Do activities you love - If you hate running, the likelihood that you will get out and go for a run three times a week is slim. But, if you love being on a bicycle with the wind blowing against your face and enjoying a scenic view - you will probably get out and move (and make an effort to make sure you can) if it's on a bike. So, hello! Stop doing things you hate and do an activity that you enjoy - you'll get your body moving AND you'll be happy. Sounds better, right?

Break out the calendar - I find in working with my clients that one of the most common excuses challenges for not doing the work, is juggling time. What I tell them to do, is to sit down with their partner and dial in days/times that they can take 30-60 minutes for themselves, while your significant other watches the kids. Or, if you have childcare coverage - block out times in your day that are dedicated to you.  Schedule that time as if it is an appointment or meeting - and don't cancel. Encourage your partner to do the same so that both of you feel you are getting your own time - it will do wonders for your relationship.

Discover your "healthy". Not someone else's. Part of my job is to help clients understand what they envision “healthy” being for them - not what someone else has told them it should be. It’s when we stop comparing ourselves to others & stop listening to what society tells us is right, that we begin to listen to ourselves. What may work for one person may be completely counterproductive for another. And, things change. What works for you now might not be what will work for you in a year - and the only way you will be able to respond to that is by practicing awareness. Awareness of your body, your mind and your spirit. Once you reach your best self, your "healthy", you will become acutely aware of how you feel moving forward. As a result, you’ll able to respond - instead of continually doing something that is ineffective or harmful.

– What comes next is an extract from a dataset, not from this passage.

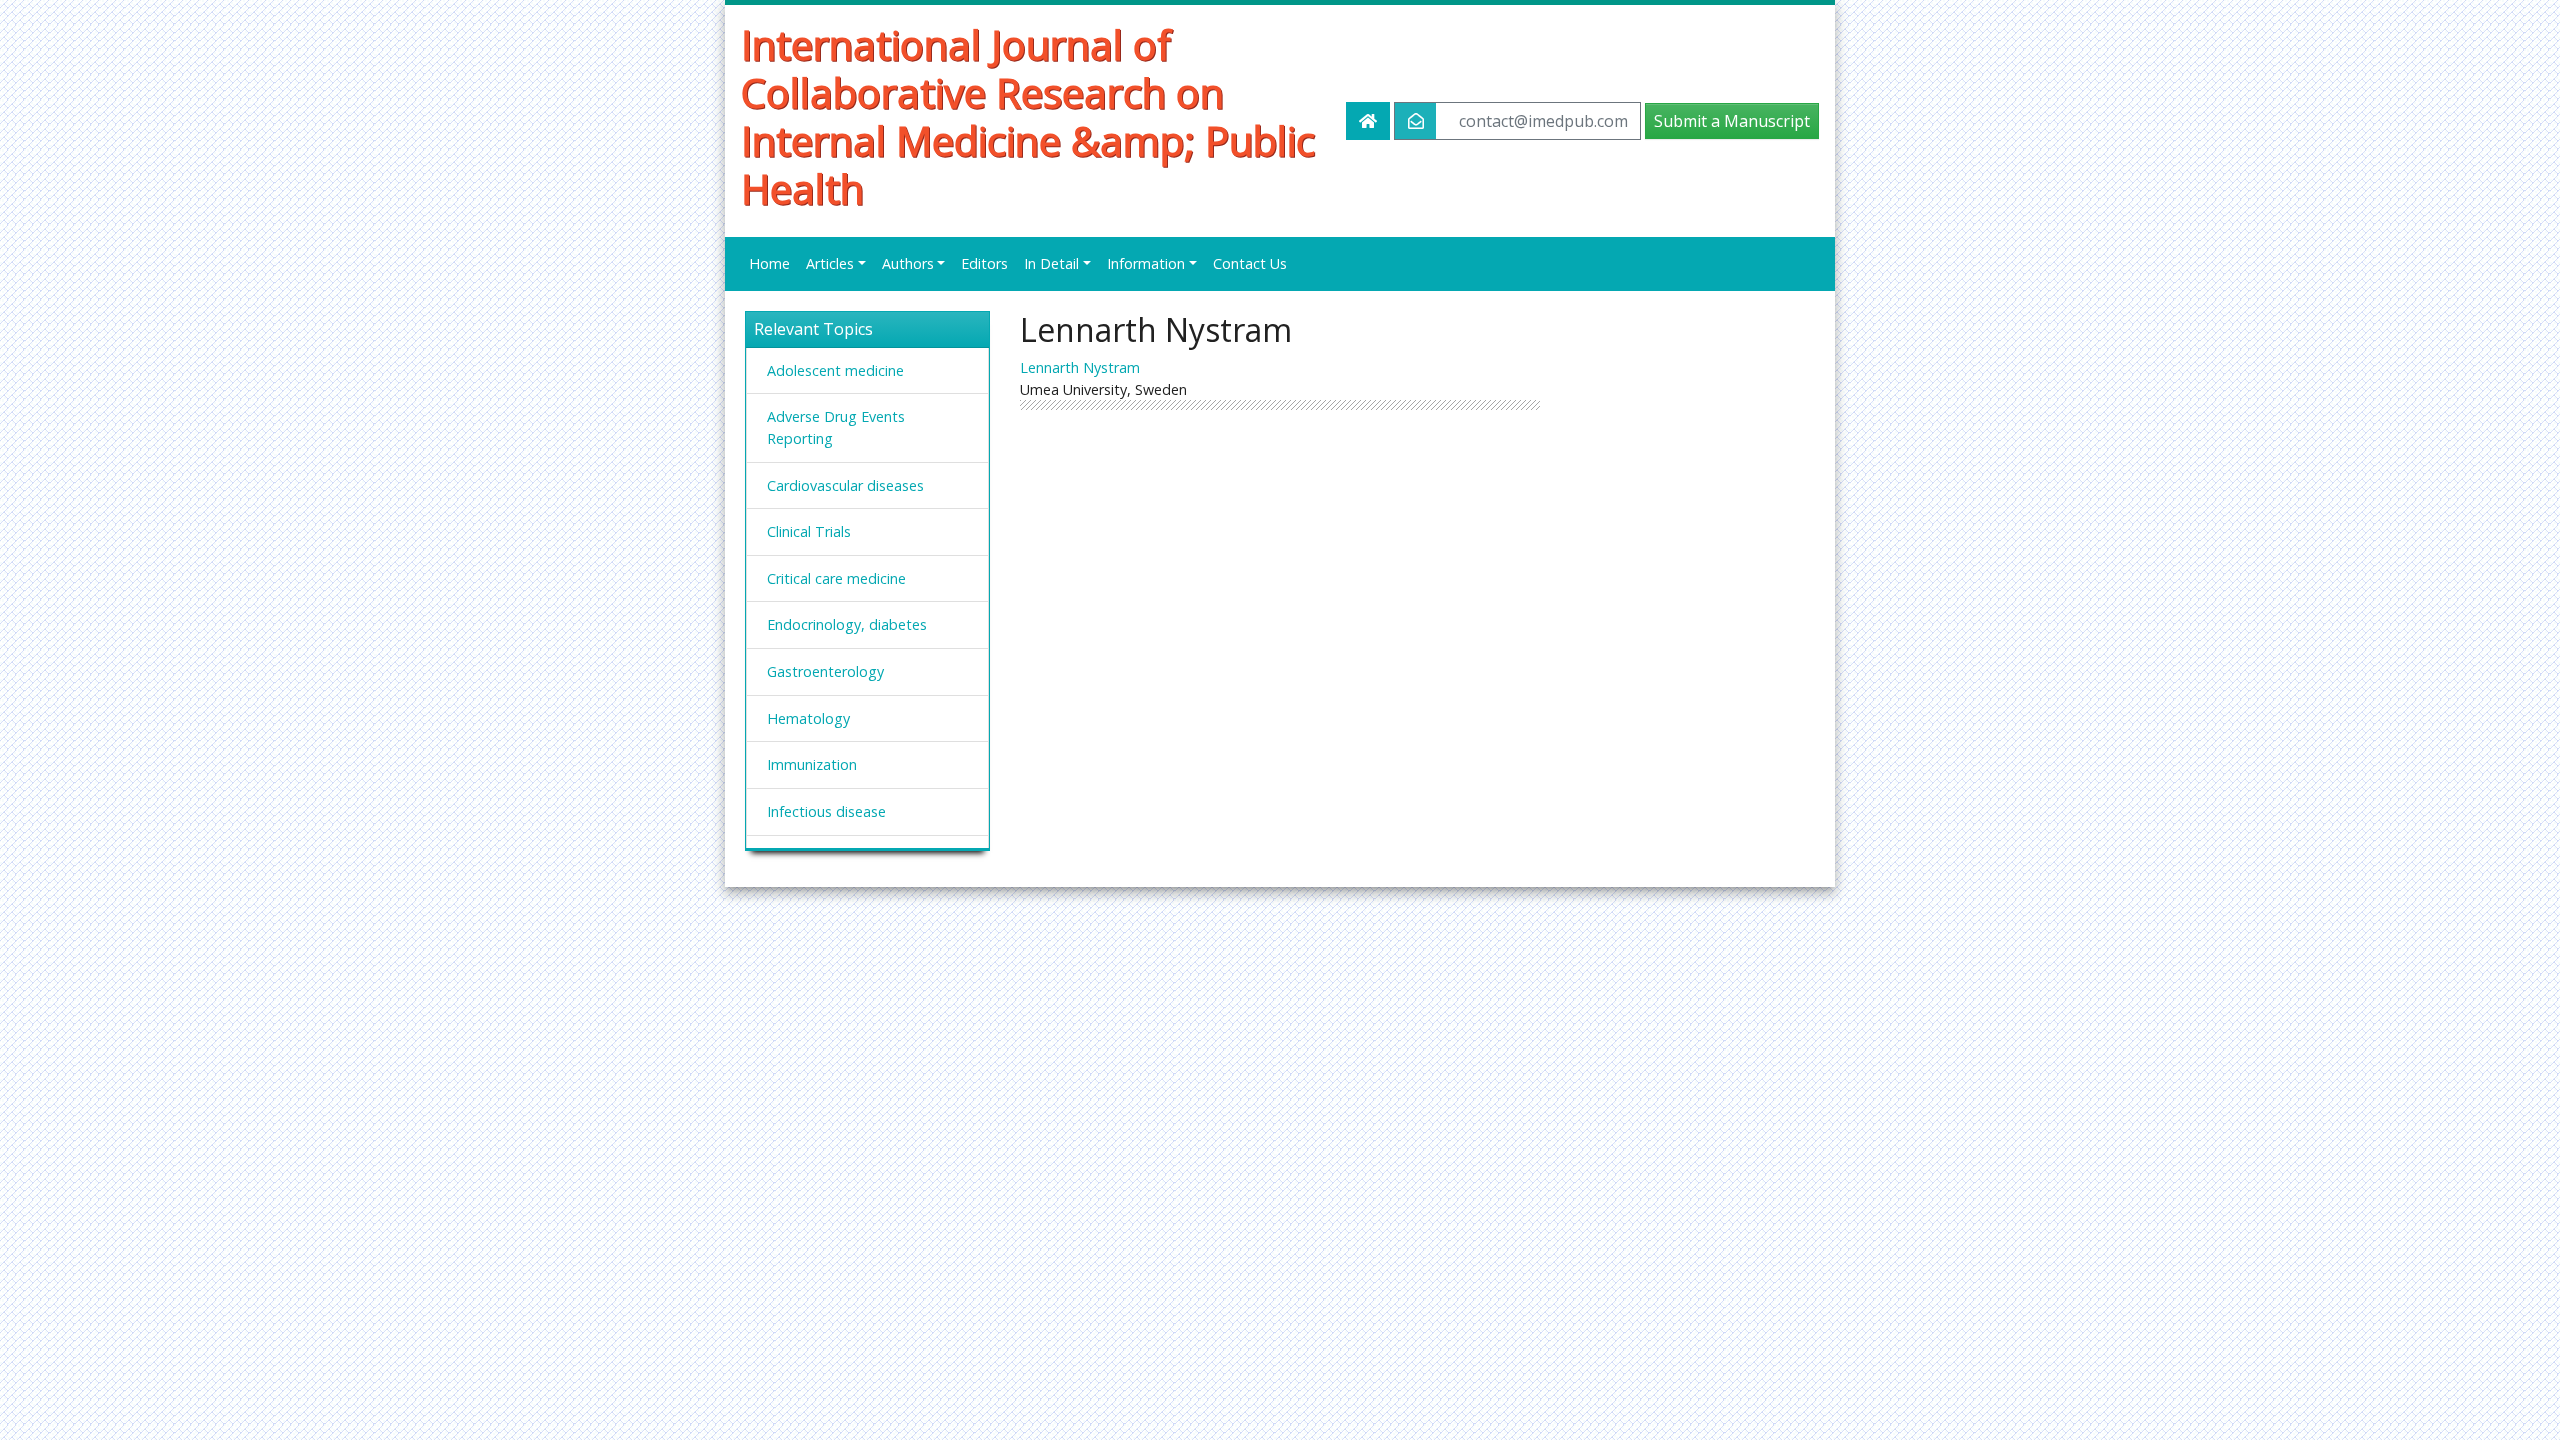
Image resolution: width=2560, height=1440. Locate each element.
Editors (984, 263)
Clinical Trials (809, 531)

Be realistic. Set small goals (10 minutes here, a vegetable there) that exceed the short-term and become habit changing. Ten minutes, is ten minutes. If that's all the time you have do a quick session of abs or walk the block. Finding little pockets of time to do something will get you in the habit of moving when you can - and on the days you have more time, it will feel more natural to get a little sweaty. Adding in one new vegetable a day to a meal is more effective than trying to cut out all the bad stuff. Ease into it - eventually the good will push out the bad.

Be patient. Discovering your "healthy" is an exercise in consistency and time, not a test in how fast you can get there. Drop the language of, “I just need to lose the baby weight by summer” or “I need to fit into my pre-baby jeans by the time I go back to work” - these are recipes for disaster. Quick blitz’s that for some might be motivators for overall permanent change, but most of the time don't result in long-term transformation. Big changes don't happen over night. Big changes don't happen in 30-days. Big changes, changes in habit, take place over time -  the real work comes in laying out your purpose, creating a game plan and making the shift with one small change at a time.  

Allow yourself room for missteps - You have a million obligations in this new chapter of your life, and it’s time to give yourself permission to set expectations that you can meet. Of course you can aim high, but give yourself permission to have a few setbacks during the process. Slow and steady wins the race, or in this case, helps you treat your body as an ally instead of constantly berating it. Forgive yourself when you can't find the time to fit in a workout or you have an extra glass of wine at dinner. You are human.

Everyone falls victim to self-sabotage in some area of their life. The key to kicking it to the curb is in setting yourself up for success from the beginning.